WHAT IS EXPECTED:
Could you show all lines in the entries below that contain the string "shortcut"?

[Stored items from a collection]

--- START ---

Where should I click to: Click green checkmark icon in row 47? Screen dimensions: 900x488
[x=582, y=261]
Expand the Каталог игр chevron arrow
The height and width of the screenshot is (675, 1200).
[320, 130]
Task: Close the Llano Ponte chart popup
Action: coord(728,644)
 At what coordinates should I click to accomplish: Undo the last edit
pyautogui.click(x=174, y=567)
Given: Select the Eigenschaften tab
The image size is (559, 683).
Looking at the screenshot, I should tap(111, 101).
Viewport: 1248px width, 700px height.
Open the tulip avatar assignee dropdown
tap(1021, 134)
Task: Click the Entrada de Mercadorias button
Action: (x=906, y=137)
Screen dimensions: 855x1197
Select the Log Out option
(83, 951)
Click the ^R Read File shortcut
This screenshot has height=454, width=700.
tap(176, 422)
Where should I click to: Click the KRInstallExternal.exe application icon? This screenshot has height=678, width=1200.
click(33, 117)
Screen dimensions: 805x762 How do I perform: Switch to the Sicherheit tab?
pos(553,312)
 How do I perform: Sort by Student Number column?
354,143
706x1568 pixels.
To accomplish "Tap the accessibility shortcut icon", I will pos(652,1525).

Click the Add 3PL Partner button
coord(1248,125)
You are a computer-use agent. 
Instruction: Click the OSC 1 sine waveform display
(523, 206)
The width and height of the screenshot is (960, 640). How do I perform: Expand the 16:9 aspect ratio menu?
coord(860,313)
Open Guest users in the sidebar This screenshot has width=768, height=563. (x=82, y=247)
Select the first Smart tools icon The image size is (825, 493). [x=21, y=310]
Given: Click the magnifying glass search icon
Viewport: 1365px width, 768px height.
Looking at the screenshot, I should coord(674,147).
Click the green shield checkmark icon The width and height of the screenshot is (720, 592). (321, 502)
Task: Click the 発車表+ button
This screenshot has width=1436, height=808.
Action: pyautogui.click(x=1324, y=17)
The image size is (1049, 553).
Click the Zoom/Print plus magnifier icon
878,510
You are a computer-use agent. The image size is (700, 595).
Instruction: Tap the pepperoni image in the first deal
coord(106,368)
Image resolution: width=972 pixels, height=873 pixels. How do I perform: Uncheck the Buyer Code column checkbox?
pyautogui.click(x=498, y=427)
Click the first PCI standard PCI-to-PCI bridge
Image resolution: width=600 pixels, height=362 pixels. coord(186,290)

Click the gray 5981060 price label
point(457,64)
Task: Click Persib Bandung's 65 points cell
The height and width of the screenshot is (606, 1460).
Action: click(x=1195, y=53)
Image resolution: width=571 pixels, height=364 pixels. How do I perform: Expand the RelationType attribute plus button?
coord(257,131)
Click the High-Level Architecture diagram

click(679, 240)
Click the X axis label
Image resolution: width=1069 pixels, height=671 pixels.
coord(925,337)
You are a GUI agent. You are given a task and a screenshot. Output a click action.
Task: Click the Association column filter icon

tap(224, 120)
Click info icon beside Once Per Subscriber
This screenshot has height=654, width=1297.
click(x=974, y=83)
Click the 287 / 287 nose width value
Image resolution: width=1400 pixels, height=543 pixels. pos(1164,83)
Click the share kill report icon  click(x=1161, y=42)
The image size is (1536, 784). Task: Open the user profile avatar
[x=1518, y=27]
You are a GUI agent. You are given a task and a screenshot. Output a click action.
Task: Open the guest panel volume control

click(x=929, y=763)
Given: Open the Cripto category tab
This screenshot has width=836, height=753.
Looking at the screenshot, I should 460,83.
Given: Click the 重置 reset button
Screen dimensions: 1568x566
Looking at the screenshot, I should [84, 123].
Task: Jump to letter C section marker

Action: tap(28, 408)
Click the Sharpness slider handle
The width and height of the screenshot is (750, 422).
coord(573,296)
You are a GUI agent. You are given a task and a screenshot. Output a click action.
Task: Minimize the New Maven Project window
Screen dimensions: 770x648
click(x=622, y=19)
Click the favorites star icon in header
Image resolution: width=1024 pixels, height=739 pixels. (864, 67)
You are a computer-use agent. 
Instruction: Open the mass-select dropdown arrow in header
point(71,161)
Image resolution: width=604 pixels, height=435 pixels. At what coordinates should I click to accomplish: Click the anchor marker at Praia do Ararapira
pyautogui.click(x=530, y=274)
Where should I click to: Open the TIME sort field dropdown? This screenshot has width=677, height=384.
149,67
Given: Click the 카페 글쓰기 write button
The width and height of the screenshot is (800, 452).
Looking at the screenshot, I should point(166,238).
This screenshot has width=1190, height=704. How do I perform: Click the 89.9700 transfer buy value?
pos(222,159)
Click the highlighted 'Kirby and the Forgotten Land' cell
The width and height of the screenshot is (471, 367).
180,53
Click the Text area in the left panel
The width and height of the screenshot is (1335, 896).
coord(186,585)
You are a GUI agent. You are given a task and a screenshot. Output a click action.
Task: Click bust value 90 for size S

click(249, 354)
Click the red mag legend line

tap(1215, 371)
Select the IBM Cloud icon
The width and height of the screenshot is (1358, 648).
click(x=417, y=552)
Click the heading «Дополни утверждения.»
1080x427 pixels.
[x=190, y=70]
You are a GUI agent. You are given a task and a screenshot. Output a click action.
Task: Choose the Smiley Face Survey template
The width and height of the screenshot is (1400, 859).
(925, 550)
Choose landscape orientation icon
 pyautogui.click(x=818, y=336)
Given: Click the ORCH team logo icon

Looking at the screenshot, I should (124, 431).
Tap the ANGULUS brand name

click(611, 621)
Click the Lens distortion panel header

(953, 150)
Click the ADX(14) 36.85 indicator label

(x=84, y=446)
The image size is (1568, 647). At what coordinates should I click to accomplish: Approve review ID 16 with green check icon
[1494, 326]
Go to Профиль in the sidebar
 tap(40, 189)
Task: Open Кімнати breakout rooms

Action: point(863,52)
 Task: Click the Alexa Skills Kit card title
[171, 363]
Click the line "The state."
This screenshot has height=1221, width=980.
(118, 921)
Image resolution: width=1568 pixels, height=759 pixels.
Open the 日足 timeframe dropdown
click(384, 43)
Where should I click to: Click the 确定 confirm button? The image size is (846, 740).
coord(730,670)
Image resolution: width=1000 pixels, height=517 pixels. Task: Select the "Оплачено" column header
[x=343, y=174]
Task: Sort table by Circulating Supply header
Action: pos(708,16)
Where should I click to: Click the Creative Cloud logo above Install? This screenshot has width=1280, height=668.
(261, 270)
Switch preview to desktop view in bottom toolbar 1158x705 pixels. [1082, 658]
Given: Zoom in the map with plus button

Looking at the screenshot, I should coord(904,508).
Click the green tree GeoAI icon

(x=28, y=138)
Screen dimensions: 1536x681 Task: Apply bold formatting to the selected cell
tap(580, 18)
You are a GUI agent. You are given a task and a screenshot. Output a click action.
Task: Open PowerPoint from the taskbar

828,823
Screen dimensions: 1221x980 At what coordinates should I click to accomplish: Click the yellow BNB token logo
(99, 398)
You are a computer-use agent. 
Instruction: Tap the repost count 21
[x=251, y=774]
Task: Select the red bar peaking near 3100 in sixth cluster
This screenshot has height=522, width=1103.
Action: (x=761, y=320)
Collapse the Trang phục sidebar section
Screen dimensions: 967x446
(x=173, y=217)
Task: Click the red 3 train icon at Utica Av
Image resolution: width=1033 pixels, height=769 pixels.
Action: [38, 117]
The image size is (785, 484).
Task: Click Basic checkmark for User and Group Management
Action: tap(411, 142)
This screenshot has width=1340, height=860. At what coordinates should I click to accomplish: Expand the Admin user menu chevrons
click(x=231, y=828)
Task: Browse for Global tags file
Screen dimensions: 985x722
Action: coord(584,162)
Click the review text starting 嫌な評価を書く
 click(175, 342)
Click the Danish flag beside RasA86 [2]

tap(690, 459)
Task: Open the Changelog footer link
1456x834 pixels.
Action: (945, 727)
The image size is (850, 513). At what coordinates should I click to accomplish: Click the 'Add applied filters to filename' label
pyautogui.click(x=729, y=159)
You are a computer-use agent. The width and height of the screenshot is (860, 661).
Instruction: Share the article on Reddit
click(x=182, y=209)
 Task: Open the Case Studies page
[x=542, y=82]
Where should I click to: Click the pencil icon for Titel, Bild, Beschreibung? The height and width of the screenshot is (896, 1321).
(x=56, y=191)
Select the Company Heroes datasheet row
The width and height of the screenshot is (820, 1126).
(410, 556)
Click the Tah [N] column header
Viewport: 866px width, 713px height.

--- END ---

SOLUTION TO THIS TASK:
Click the ^R Read File shortcut
To accomplish "Tap the accessibility shortcut icon", I will pos(652,1525).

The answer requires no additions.